The process stability. When you model some process you typically assume that certain characteristcs of it are stable, that is, they do not change over either your fit period or your forecasting period. That is not necessarily true but is a necessary assumption to build a reasonable model.
The sample. Normally you don’t have exhaustive data over the lifetime of the process you’re trying to model. You have a sample and then you estimate things (like distributions) from the sample that you have. The estimates are, of course, subject to some error.
The model uncertainty. All models are wrong in that they are not a 1:1 match to reality. The goal of modeling is to make the “wrongness” of the model acceptably low, but it will never go away completely. This is actually a biggie when you cycle your model—the model error accumulates at each iteration.
Black swan events. The fact something didn’t occur in the history visible to you is not a guarantee that it won’t occur in the future—but your ability to model the impact of such an event is very limited.
This is true. My contention is in most modeling (climate models, certainly) other sources of noise completely dominate over the calculation noise.
You don’t have such a guarantee to start with. Specifically, there is no guarantee whatsoever that your model if run with infinite-precision calculations will adquately represent the future.
The more I think about this, the less sure I am about how true this is. I was initially thinking that the input and model uncertainties are very large. But I think Vaniver is right and this depends on the particulars of the implementation. The differences between different simulation codes for nominally identical inputs can be surprising. Both are large. (I am thinking in particular about fluid dynamics here, but it’s basically the same equations as in weather and climate modeling, so I assume my conclusions carry over as well.)
One weird idea that comes from this: You could use an approach like MILES in fluid dynamics where you treat the numerical error as a model, which could reduce uncertainty. This only makes sense in turbulence modeling and would take more time than I have to explain.
I am not a climatologist, but I have a hard time imagining how the input and model uncertainties in a climate model can be driven down to the magnitudes where floating-point precision starts to matter.

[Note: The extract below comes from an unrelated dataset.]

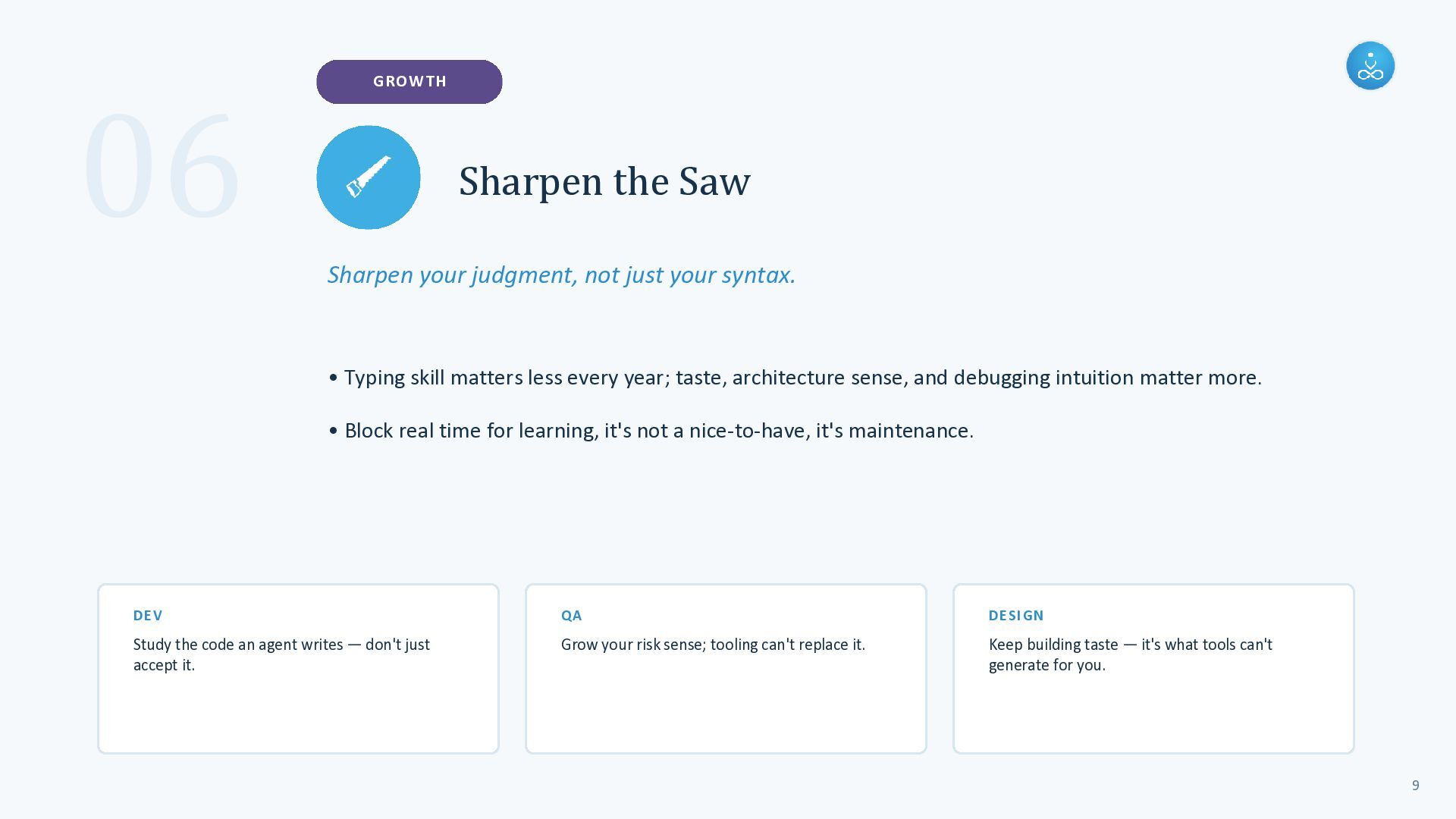This screenshot has width=1456, height=819.
Task: Click the DESIGN heading label
Action: [x=1016, y=616]
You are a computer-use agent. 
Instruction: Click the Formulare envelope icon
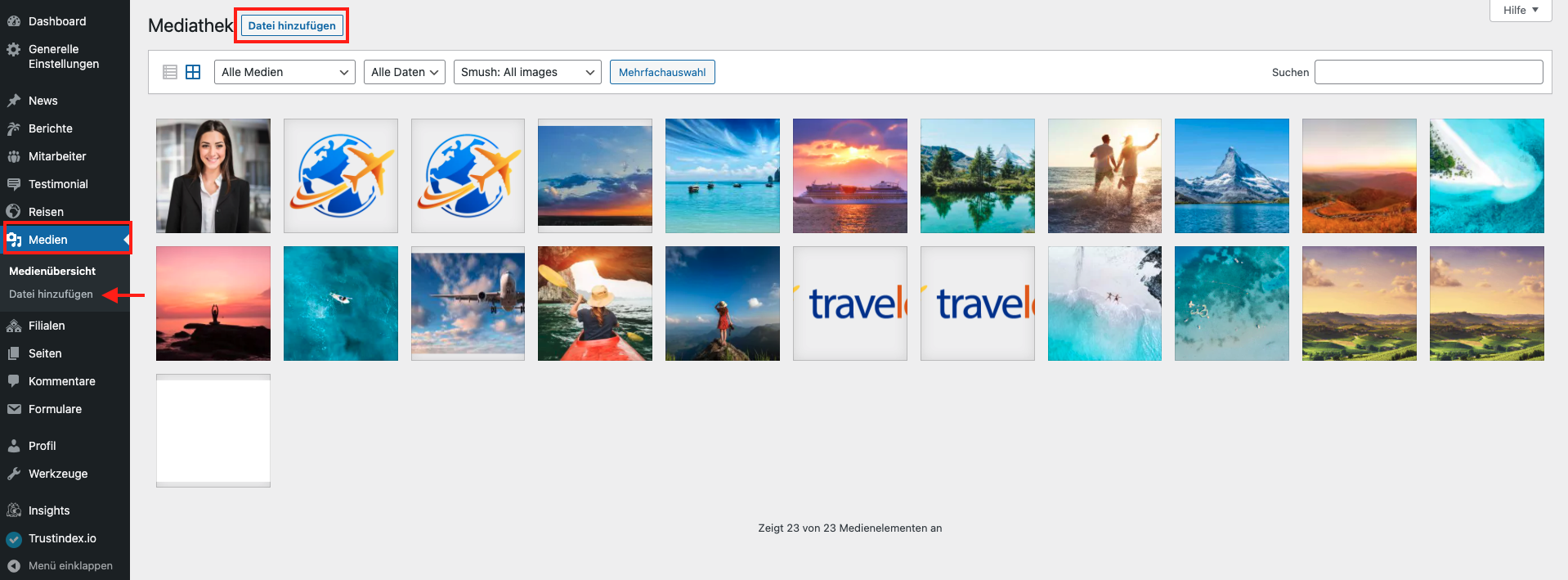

If I’m reading Vaniver correctly (or possibly I’m steelmanning his argument without realizing it), he’s using round-off error (as it’s called in scientific computing) as an example of one of several numerical errors, e.g., discretization and truncation. There are further subcategories like dispersion and dissipation (the latter is the sort of “model” MILES provides for turbulent dissipation). I don’t think round-off error usually is the dominant factor, but the other numerical errors can be, and this might often be the case in fluid flow simulations on more modest hardware.
Round-off error can accumulate to dominate the numerical error if you do things wrong. See figure 38.5 for a representative illustration of the total numerical error as a function of time step. If the time step becomes very small, total numerical error actually increases due to build-up of round-off error. As I said, this only happens if you do things wrong, but it can happen.
Yes, I understand all that, but this isn’t the issue. The issue is how much all the assorted calculation errors matter in comparison to the rest of the uncertainty in the model.
I don’t think we disagree too much. If I had to pick one, I’d agree with you that the rest of the uncertainty is likely larger in most cases, but I think you substantially underestimate how inaccurate these numerical methods can be. Many commercial computational fluid dynamics codes use quite bad numerical methods along with large grid cells and time steps, so it seems possible to me that those errors can exceed the uncertainties in the other parameters. I can think of one case in particular in my own work where the numerical errors likely exceed the other uncertainties.